I’ve noticed majority of dogs don’t treat kids the same as they treat adults. It makes sense though because in a typical household, the adult is the one doing most of the discipling and structure whereas the kids are usually always playing or allowing a higher energy with the dog. Dogs can also physically push kids around so it builds their ego and it’s as if the dogs see kids as equals or lesser-than beings.
That perspective can be tricky because depending on the personality of your dog, and who they think they are in the family, if a kid tries to get the dog to do something the dog doesn’t want to do, you may have a major incident that lasted only seconds.
Now I trust our dogs around our kids to a degree…I expect our dogs to respect our kids which looks like: no jumping up, no play fighting, no mouthing, no barking at them, no biting, no stealing their food or things…and really, it’s the same list for our kids to our dogs.
If anything, our kids have a longer list of “no’s” than the dogs do. Our kids aren’t allowed to lay in dog beds with them, use the dog as a pillow, dress them up, carry them around for no reason, blow in their face, pet them while they’re eating, hug them, hit them, kick them. Do our girls still try some of these stunts? Of course, so it requires constant, daily, parenting.

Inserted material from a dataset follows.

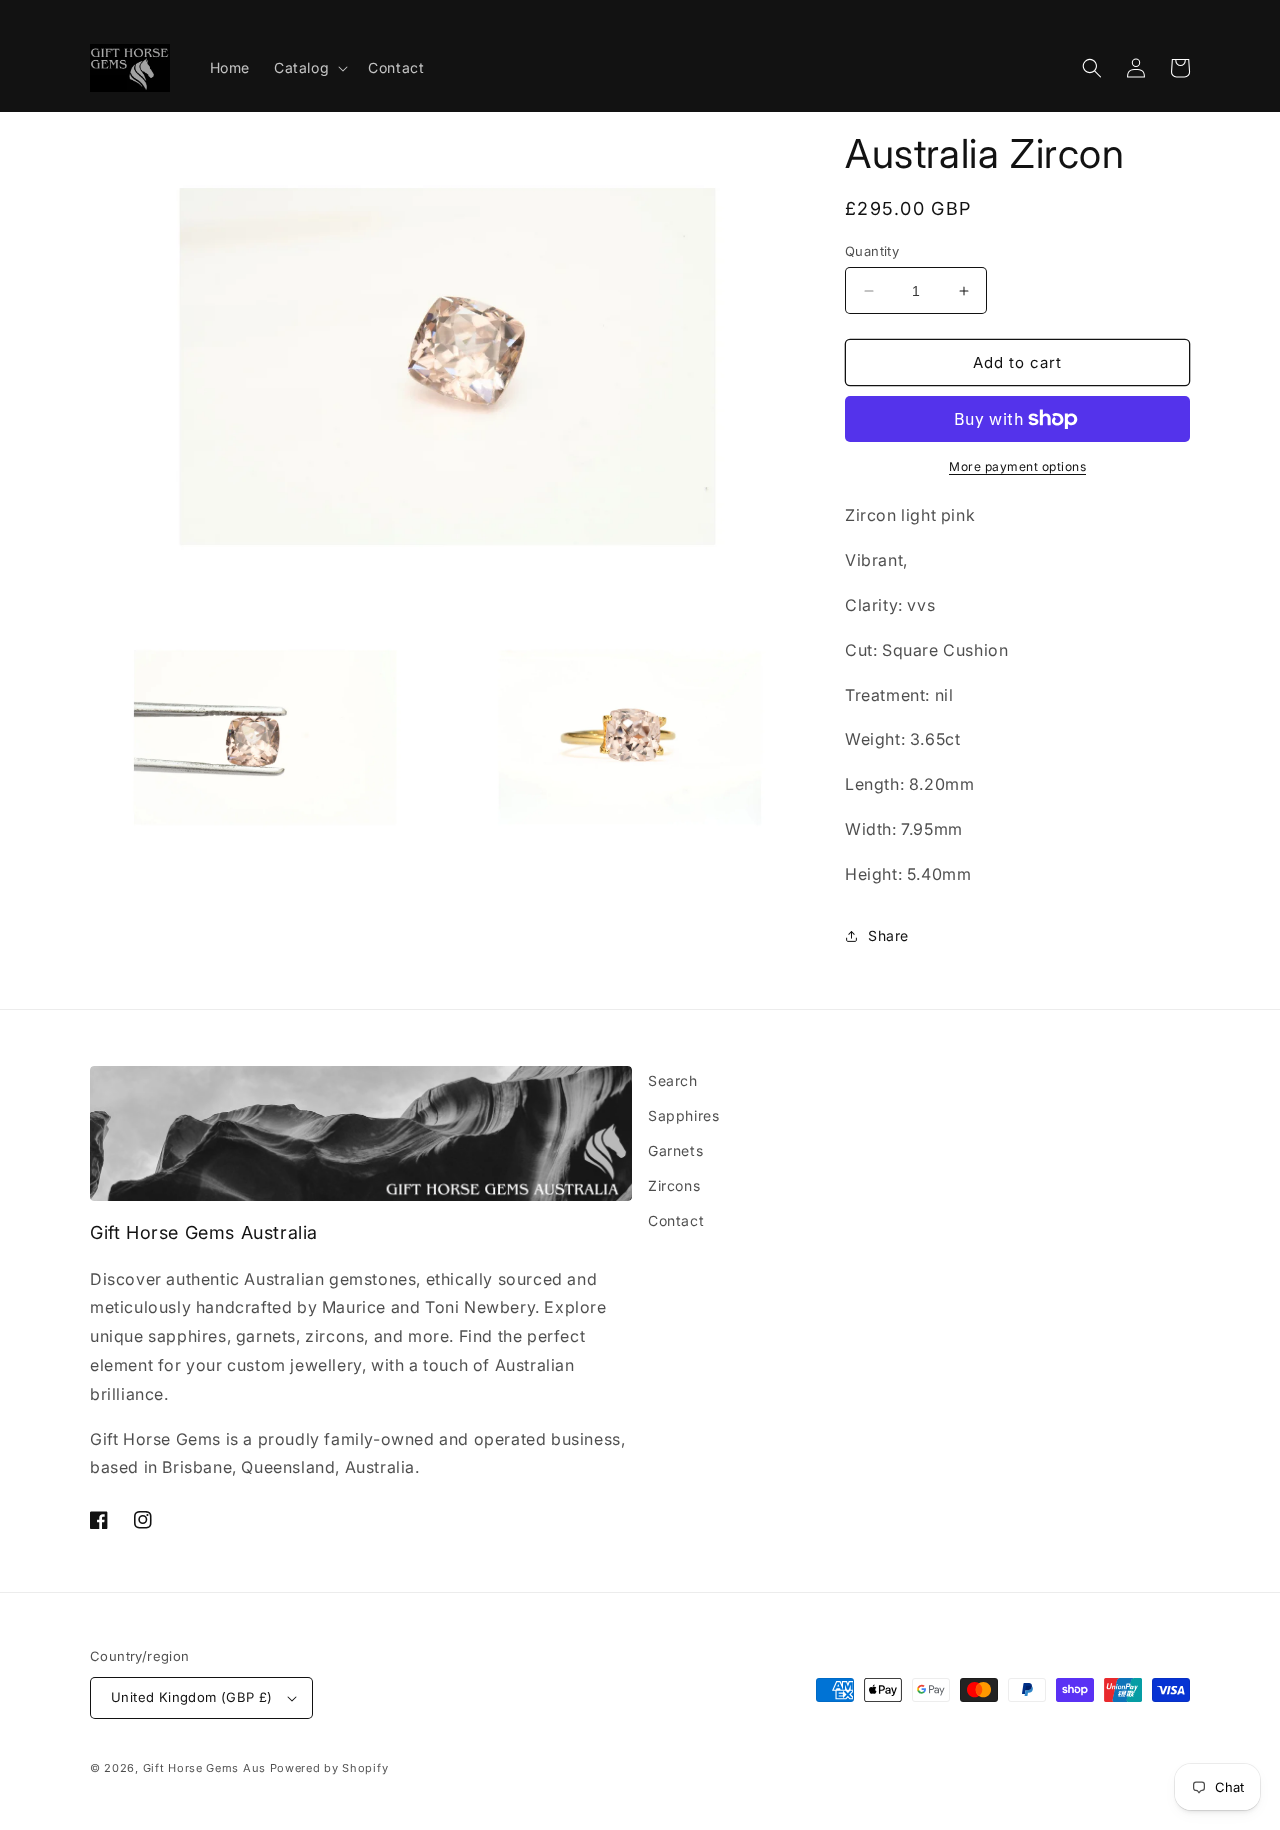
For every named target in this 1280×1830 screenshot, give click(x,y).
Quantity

I am the total “fun police” when it comes to parenting our kids around our dogs and I get loads of pushback from our 8-year-old because of what she sees other kids doing to their dogs. But “fitting in” is not worth the risk to me.

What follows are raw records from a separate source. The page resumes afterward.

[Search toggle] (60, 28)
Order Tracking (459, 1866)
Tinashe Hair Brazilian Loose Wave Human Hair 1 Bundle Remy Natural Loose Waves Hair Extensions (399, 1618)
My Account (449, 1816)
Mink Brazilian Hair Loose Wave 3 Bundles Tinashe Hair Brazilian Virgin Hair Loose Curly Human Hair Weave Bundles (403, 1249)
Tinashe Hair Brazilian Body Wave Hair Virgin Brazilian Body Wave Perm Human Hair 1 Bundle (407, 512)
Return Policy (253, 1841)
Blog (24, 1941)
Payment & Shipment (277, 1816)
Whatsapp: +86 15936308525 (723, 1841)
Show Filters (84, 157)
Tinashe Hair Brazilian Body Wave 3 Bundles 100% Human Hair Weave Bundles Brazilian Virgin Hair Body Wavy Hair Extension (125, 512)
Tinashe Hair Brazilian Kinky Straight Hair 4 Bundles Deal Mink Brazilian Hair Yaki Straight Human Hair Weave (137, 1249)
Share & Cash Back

I always think, if it’s a lawless place where our kids are allowed to treat our dogs how ever they want, and our dogs have to deal with everything that our kids throw at them; what is it teaching our kids?
I don’t want one of our girls going to a birthday party, giving a dog a great big hug, and it going sideways on us.
It’s hard because we want our dogs to be good with kids and tolerate them, so we think it’s okay to get the kids to do whatever they want with the dog, but then we run the risk of teaching our kids bad habits when it comes to dogs.
But here’s what I’ve noticed, because of our dogs always getting respected by kids, nobody has an attitude towards them. Our dogs are all super friendly towards kids and I’ve taught Garth, our Akita mix, to leave when any kids are getting too much and I’ve taught our kids when the dog needs space.
Reminding the girls that if they want to spend time with the dogs, to call them to them and give affection….not walk up to Enzo resting on his bed and pick him up just because they want to.
Asking the girls to remember to stop running if one of our dogs is chasing them so the excitement stops and I can intervene.
When the girls want to give any of our dogs a treat, I encourage they ask the dog to do something simple like a sit.
If we consider our kids to be the most consistent experience our dogs have with kids in general, and our kids are being constantly disrespectful (in the dog’s opinion), we’re unintentionally teaching the dog that when this size of human is around, all these uncomfortable things happen. Depending on the dog’s personality they may think: I’m okay with my little humans, but those other ones I don’t know? Nope.
When it comes to raising kids and dogs together, it’s worth asking yourself: would you want your dog to be treating other kids that way and would you want your kid to be treating other dogs that way?